He struck out boldly across the swamp, traveling due east, and soon came to the forest shore. A brief examination told him that he had passed there the day before and he paddled rapidly northward till he recognized the beginning of new territory. From there on he took up a minute examination of the shore line. After his experience with the passage into the river he was even more careful than he had been the day before. All day long he poked slowly in and out of the little bays, scrutinizing every trail and not forgetting an occasional glance out into the swamp. Not a single sign did he see to indicate that any one had ever been in the place before.

Night fell on him unexpectedly as on the night before and he determined to land and camp in the pine forest. He landed on a big log which extended out into the water and made the bateau fast. The night was so clear and warm that he decided not to put up a tent. His sleeping bag would give him all the protection that he needed. As he was still bent on keeping his whereabouts secret and did not know how near to the camp he might be, he determined to go without a fire and content himself with a cold supper. Ordinarily he would have picked a location next to a log or tree, but when he thought of the enormous spiders he had seen and the venomous scorpions of which he had heard, he selected an open spot in a little clearing. He could not put the rattlesnakes and cottonmouths entirely out of his mind, but he tried hard to forget them.

His simple supper was soon eaten and he sat in the starlight once more, listening to the small noises of the night. To the uninitiated these small noises often pass unnoticed and seem only to intensify the stillness. With many of them Scott was already familiar, but in this strange country there were others with which he was wholly unfamiliar. While he was trying to identify some of these he heard once more the creaking of a chain. It had been so faint the night before, and turtles and frogs are capable of such strange, creaking noises, that he had not been sure of it, but it was nearer to-night and he caught a distinct metallic ring in it.

Scott was all excitement now. He listened so intently that it almost hurt, but the sound did not come again. Once he thought that he heard the drip of a paddle but he could not be sure of that. It was possible that he was in sound of the camp. Sound travels far over the water on a still night. He had no idea where the camp was. But if he were close enough to the camp to hear the creaking of a chain he would certainly hear other noises unless the camp was very different from any other he had ever seen. It was a great temptation to scout around the edge of the swamp on foot in an attempt to locate the camp, but that would be foolish and possibly dangerous when he was so unfamiliar with the country. The pine had not been cut here as yet. That was a pretty good indication that he was not anywhere near the camp.

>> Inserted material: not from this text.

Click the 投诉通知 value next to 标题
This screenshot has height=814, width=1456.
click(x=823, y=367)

He sat long into the night, long after the moon had risen, listening, but in all that time not another suspicious sound came out of the weird tangle of the swamp. It was past midnight when he relaxed his straining nerves and crawled into his sleeping bag with a shiver, for he had not noticed the damp night chill which had crept into his very bones while he was sitting there motionless. Several times he caught himself listening again, wild-eyed, and even after he finally went to sleep he continued to dream of that creaking chain so vividly that in the morning he could not tell whether he had really heard it again or not.

So eager was he to investigate that curious sound that he could hardly wait to eat breakfast. All his stuff was soon loaded in the old bateau and he set off excitedly on his search. The question was, should he continue to follow the shore line as he had been doing or should he take the direction from which the sound had seemed to come? He decided to follow the shore line. It would be better to complete the shore line and then examine the open swamp. Scott always liked to know what was behind him. He soon found that he had not slept very close to the camp. The shore line was bare of trails here and he traveled at a lively pace. Yet, at the end of an hour, he had not seen anything of the pond or the logging camp.

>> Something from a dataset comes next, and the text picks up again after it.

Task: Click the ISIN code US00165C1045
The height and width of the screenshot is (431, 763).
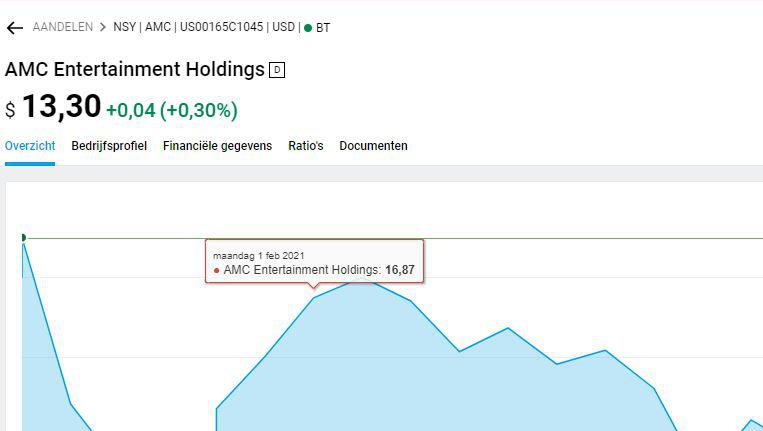Action: coord(221,28)
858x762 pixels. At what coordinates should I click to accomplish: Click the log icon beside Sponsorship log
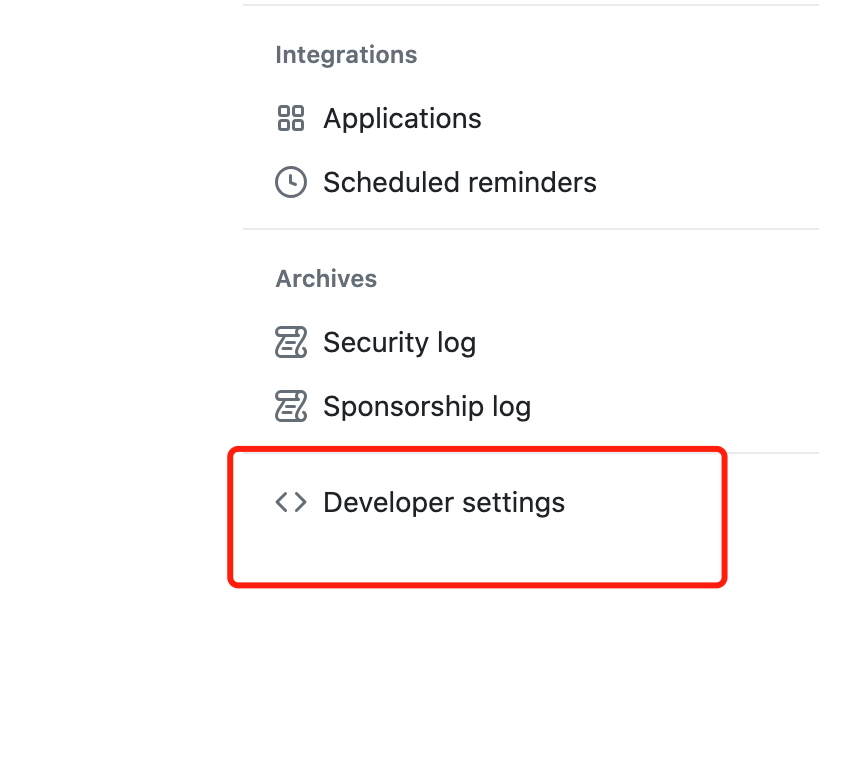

“This blamed old swamp must connect with the Lake of the Woods,” Scott growled as he paddled on. “It does not seem as though we could have ridden this far the other day.”

When he rounded a point a half mile farther on, where an arm of the swamp ran off to the eastward, he suddenly saw the camp and the log pond before him. He sat motionless in the bateau and looked the place over in detail. It was much as it had been when he saw it before except that there were more logs in the pond. Only one man was in sight. He was working up at the other end of the pond building a section of a raft.

Scott watched this man thoughtfully for some time. He bored a hole through the end of a four-inch pole with a large augur and also bored another hole near the end of one of the logs. Then he drove a wooden peg through the hole in the pole and into the hole in the log. He repeated this operation at the other end of the pole with another log. Then he fastened the other ends of these two logs together in the same way. That made the framework for his raft. With a long pike pole he herded some other logs over to this frame. By pressing down on the pole he made the logs one by one duck under the crosspole and take their places between the two outer logs. When the space was filled this section of the raft was completed. He then proceeded to build another just like it. A number of these sections would be chained together end to end and the long, snakelike raft would be ready for its trip down the river.

“Where in thunder did you spend the night?”

The voice was so close to him and so unexpected that Scott almost upset the cranky little bateau. Then he recognized a face staring at him out of a clump of bushes close beside the boat and realized that he was near the stump where he had seen Murphy perched on their former trip.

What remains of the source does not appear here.